Second, the study utilized a cross-sectional design, which prevents causal inference regarding the progression of health risks. Third, while the cutoffs for risk factors were based on established guidelines, VO₂max may vary depending on the test protocol and calculation method [46]. In this study, low cardiorespiratory fitness was defined by applying age- and sex-specific reference values from KOSHA H-43–2021 and the Canadian Public Health Association; however, further validation using directly measured VO₂max or a standardized exercise testing protocol is needed in future studies. Fourth, functional test results may be influenced by transient factors such as daily condition or fatigue.
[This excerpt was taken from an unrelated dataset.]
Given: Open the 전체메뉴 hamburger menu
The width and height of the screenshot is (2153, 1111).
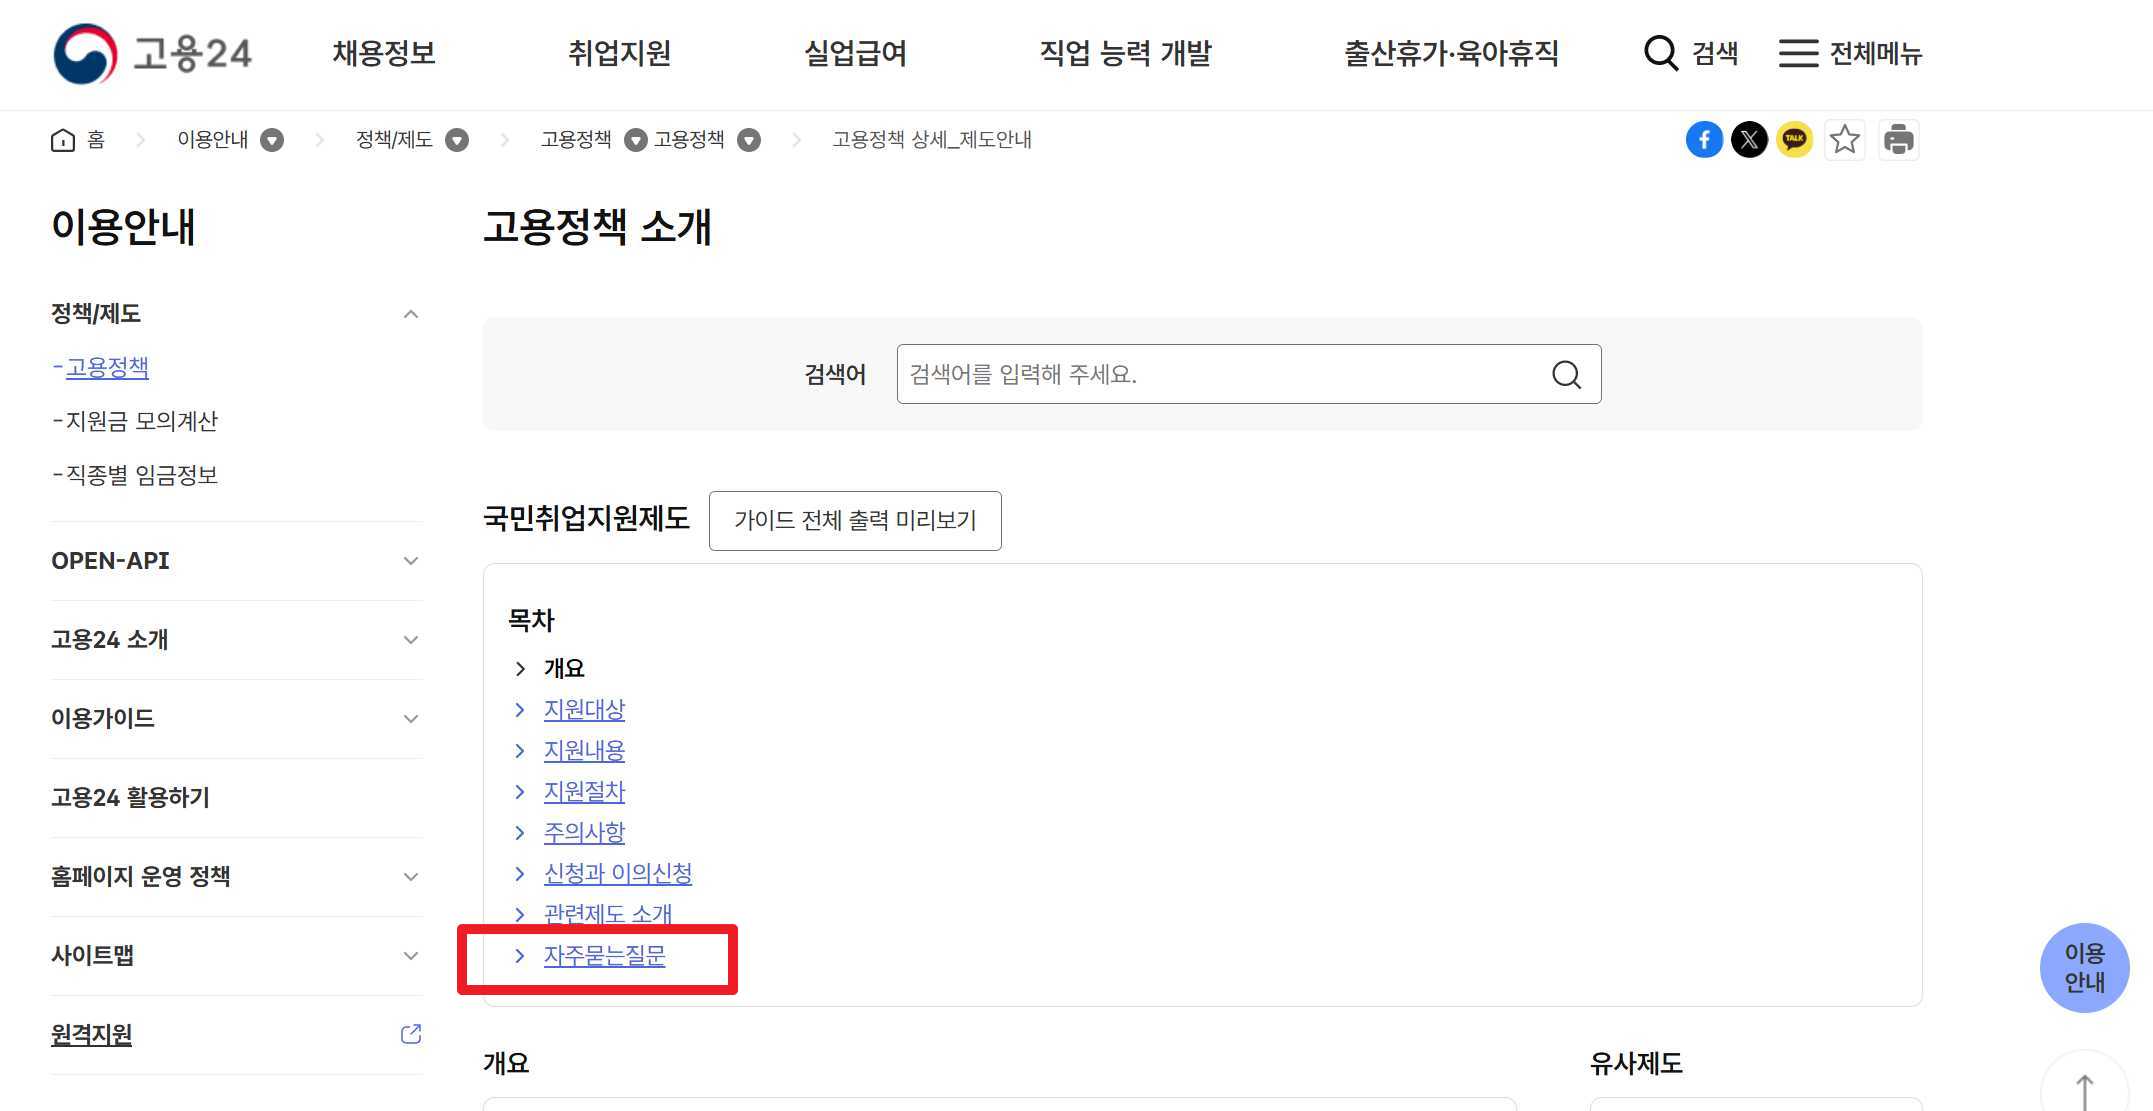Looking at the screenshot, I should click(1850, 54).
Finally, since this model is composed mainly of individual physiological suitability and health risk factors, it did not directly reflect the environmental conditions at the time of actual work. For example, real-time field monitoring data such as oxygen concentration, temperature, humidity, and concentrations of harmful gases were not included in this analysis. In future studies, it is necessary to expand this approach to a dynamic safety management model that can reflect risk changes during work beyond pre-work screening evaluation by using personal health risk information and field environmental sensor data together [47].
Conclusion
In this study, the Confined-Space Suitability Index (CSSI) was developed to systematically identify workers who need additional specialist fitness-for-duty assessments before confined space work. CSSI was calculated by integrating metabolic risk, cardiorespiratory fitness, cardiovascular stability, and lifestyle factors that can be obtained from general health examination and functional test data using a LASSO-based weighted summation method. In the final analysis, dyslipidemia, low cardiorespiratory fitness, abnormal resting heart rate, hypertension, and ECG abnormalities were identified as major weighted items constituting the CSSI-based high-risk classification. CSSI is not a tool that replaces the final fitness-for-duty judgment of a specialist, and can be used as a screening index to first identify workers who need additional evaluation in an environment where occupational health resources are limited and to assist in health management and referral decisions before work assignment. In the future, it is necessary to perform external validation of CSSI using various industrial sites and larger worker datasets.
Supporting information
S1 File. Supplementary tables.
This file contains Supplementary Table S1 and Supplementary Table S2. Supplementary Table S1 presents the risk-factor profiles of workers classified as unsuitable by the revised CSSI rule-based category. Supplementary Table S2 presents the bootstrap stability analysis of LASSO-selected risk factors.
https://doi.org/10.1371/journal.pone.0350740.s001
(DOCX)
Acknowledgments
We extend our thanks to the participants whose data made this study possible. We also gratefully acknowledge the occupational and environmental medicine specialists and clinical staff for their rigorous work in conducting comprehensive fitness-for-duty evaluations.